Quale futuro attende, secondo lei, la ricerca sulle cellule staminali adulte, su quelle embrionali e sulle pluripotenti indotte, frutto della tecnologia della riprogrammazione?
In ogni linea di ricerca su queste cellule dobbiamo cercare prima di tutto la sicurezza e l’applicabilità. La chiave per il futuro delle staminali è capire come possiamo usarle. La gente si è molto sensibilizzata rispetto agli obiettivi terapeutici, c’è molta eccitazione nell’opinione pubblica ma qui si deve fare un distinguo fra le tre linee. Sul fronte delle staminali pluripotenti indotte dobbiamo ancora impegnarci tantissimo: molti sono gli ambiti da sviscerare proprio sull’applicabilità in termini di sicurezza ed efficacia. Diverso, invece, il panorama della medicina rigenerativa basata sull’uso delle cellule staminali adulte: negli ultimi anni ha rappresentato un autorevole punto di svolta e spiega come le staminali estratte dallo stesso paziente offrano incredibili possibilità curative. Queste cellule possono infatti essere usate per fronteggiare molteplici malattie come cardiopatie, tumori del sangue e non, disordini neurodegenerativi e genetici.

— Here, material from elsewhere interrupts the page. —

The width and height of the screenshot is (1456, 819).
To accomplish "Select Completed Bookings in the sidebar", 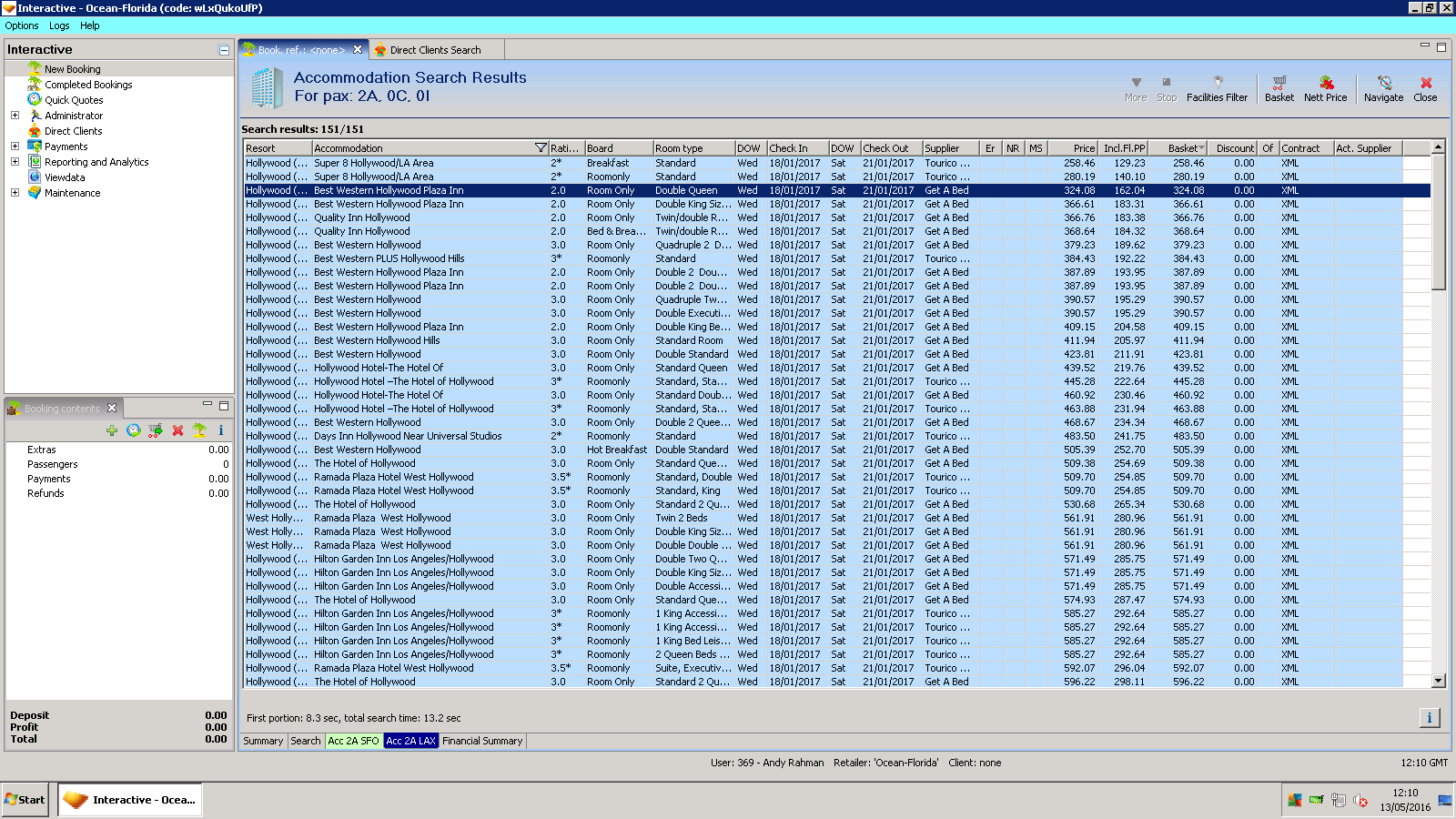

Questa strategia, che sembra «troppo buona per essere vera», sta attualmente cambiando la vita delle persone. Per più di 40 anni i medici hanno usato le staminali adulte solo per i tumori del sangue ma ora un numero significativo di altre patologie comincia a essere trattato. Ci sono vantaggi enormi dal punto di vista clinico ed economico nell’autotrapianto: non c’è rigetto, il procedimento è più veloce e sicuro.
Questo può permetterci di raggiungere i vantaggi associati alle staminali embrionali senza dilemmi etici o morali, nonché di evitare gli altri effetti negativi che il loro uso comporta dal punto di vista scientifico.
Qual è la sua opinione dal punto di vista etico sull’utilizzo delle staminali embrionali?
Credo che il punto centrale sia che non abbiamo bisogno delle staminali embrionali. Sarebbe importante che passasse questo concetto nella dimensione culturale e in tutta la società perché gli obiettivi che la ricerca su questo fronte si pone sono raggiungibili senza la distruzione di un embrione.
Come ha accolto la decisione del presidente Obama di sbloccare i fondi federali per la ricerca sulle embrionali?
La questione, che vale non solo per l’America ma per il mondo intero, è che la gente non comprende realmente le differenze fra i due tipi di cellule, non capisce che cosa può fare una cellula staminale adulta e una embrionale. È un problema, cioè, di educazione e informazione e credo che gli sforzi politici e il dibattito che ne scaturisce dovrebbero andare in questa direzione.